» Material for the task
·····

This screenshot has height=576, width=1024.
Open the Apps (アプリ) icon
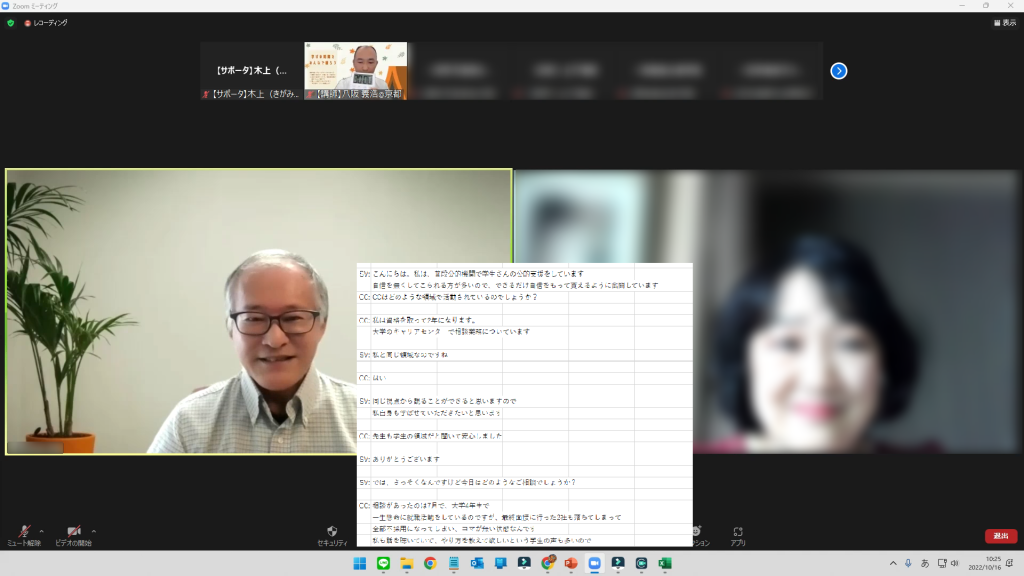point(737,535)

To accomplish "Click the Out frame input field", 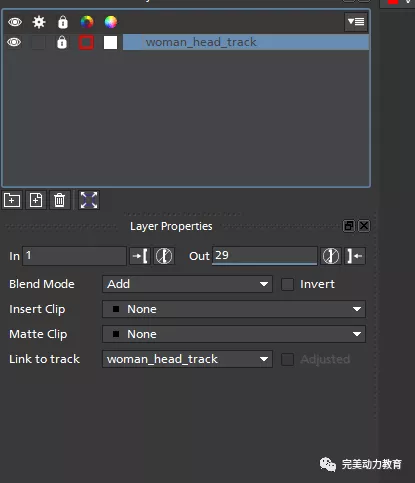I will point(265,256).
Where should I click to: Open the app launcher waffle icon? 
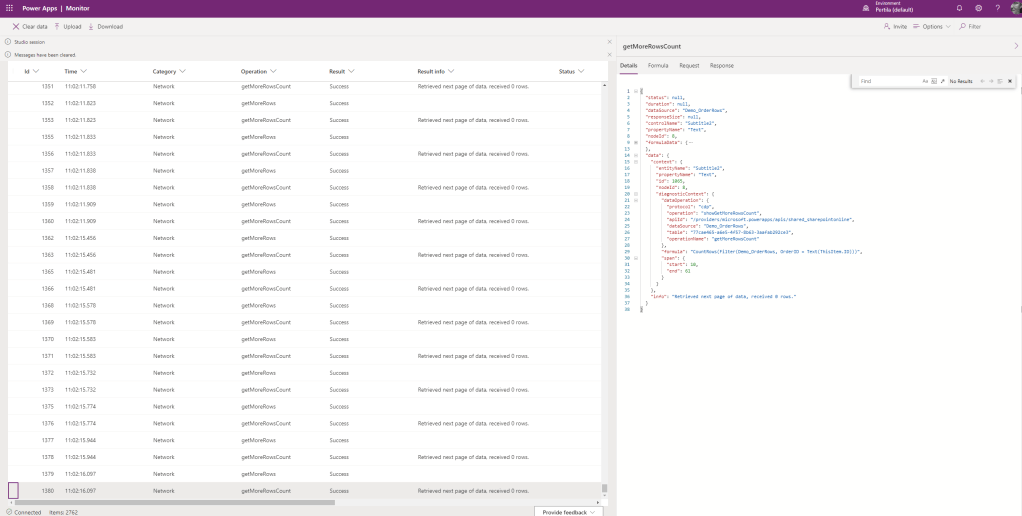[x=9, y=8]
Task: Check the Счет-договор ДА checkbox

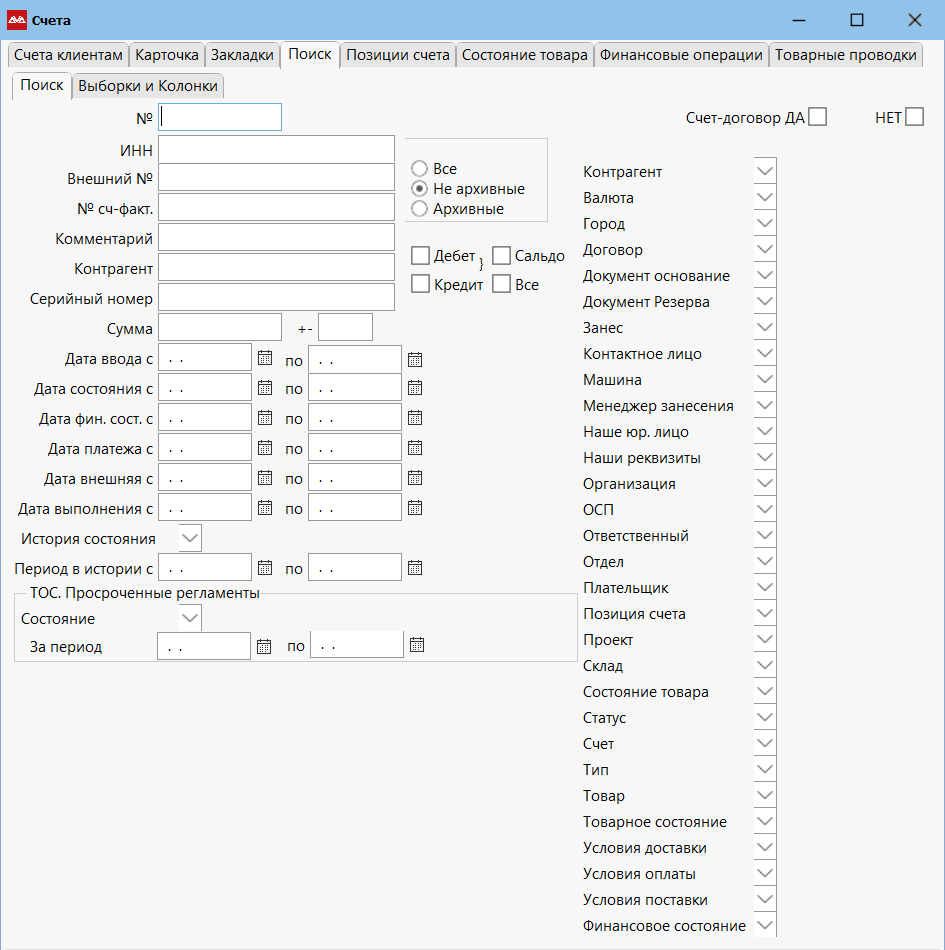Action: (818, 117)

·····

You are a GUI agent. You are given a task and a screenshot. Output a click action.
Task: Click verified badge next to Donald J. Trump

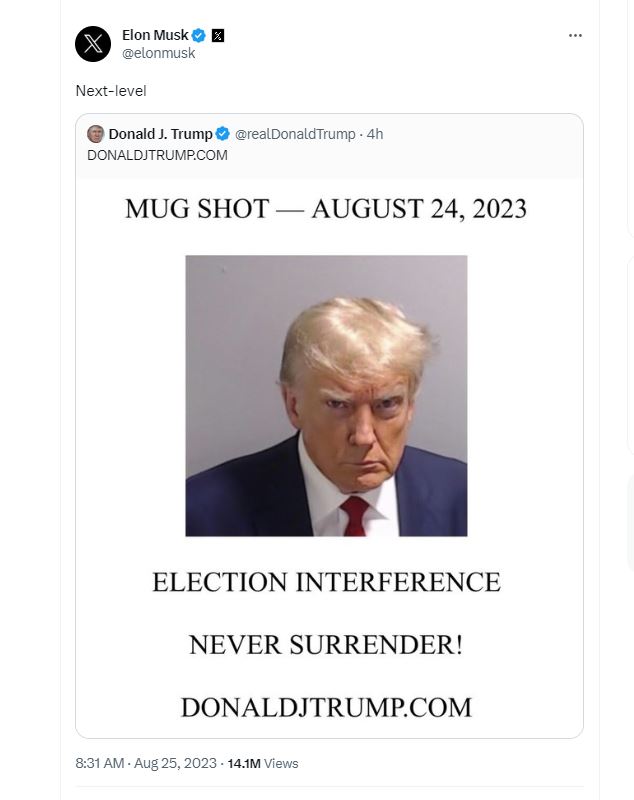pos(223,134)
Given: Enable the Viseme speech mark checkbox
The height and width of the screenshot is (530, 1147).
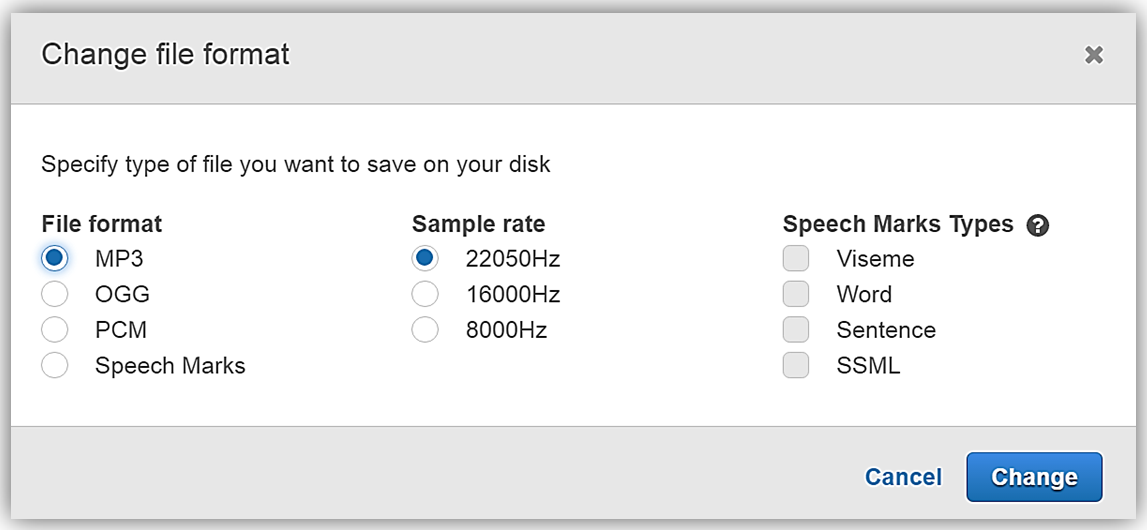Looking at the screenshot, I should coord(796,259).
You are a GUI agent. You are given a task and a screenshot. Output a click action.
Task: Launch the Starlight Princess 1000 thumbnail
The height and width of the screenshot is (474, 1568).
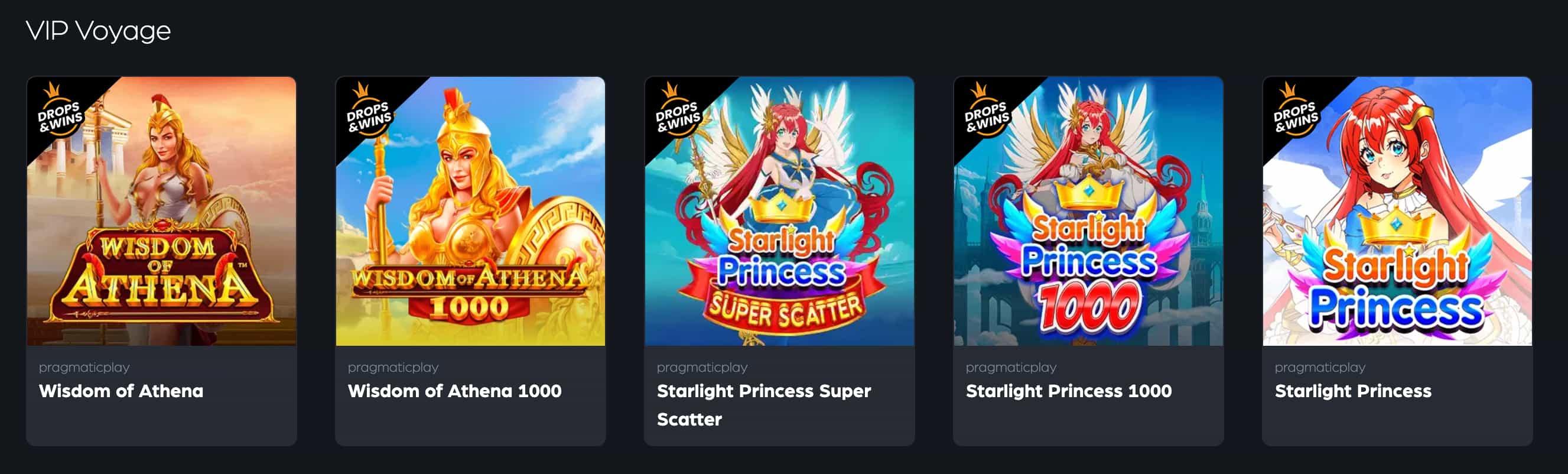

·····

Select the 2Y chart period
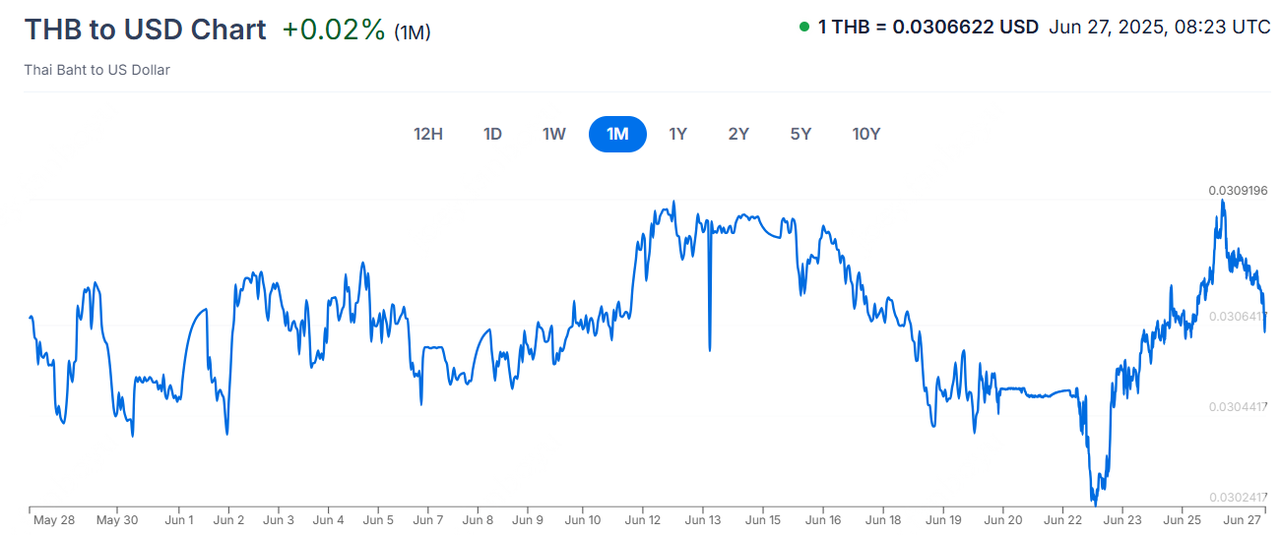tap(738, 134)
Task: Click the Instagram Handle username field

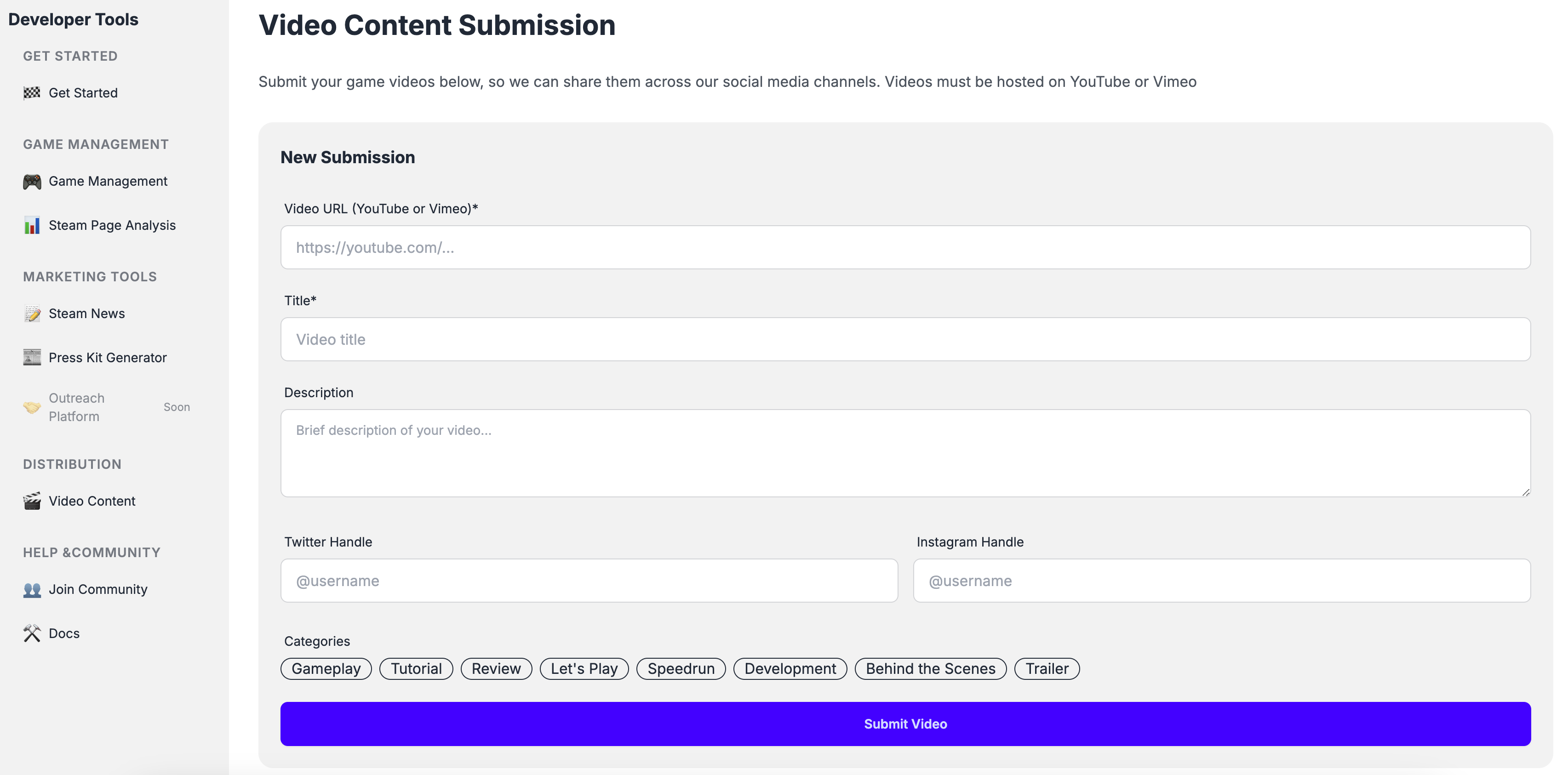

·····

» Stated task
How many lines in the items above contain the word "width"? Reply with the number alone.

» Correct answer
3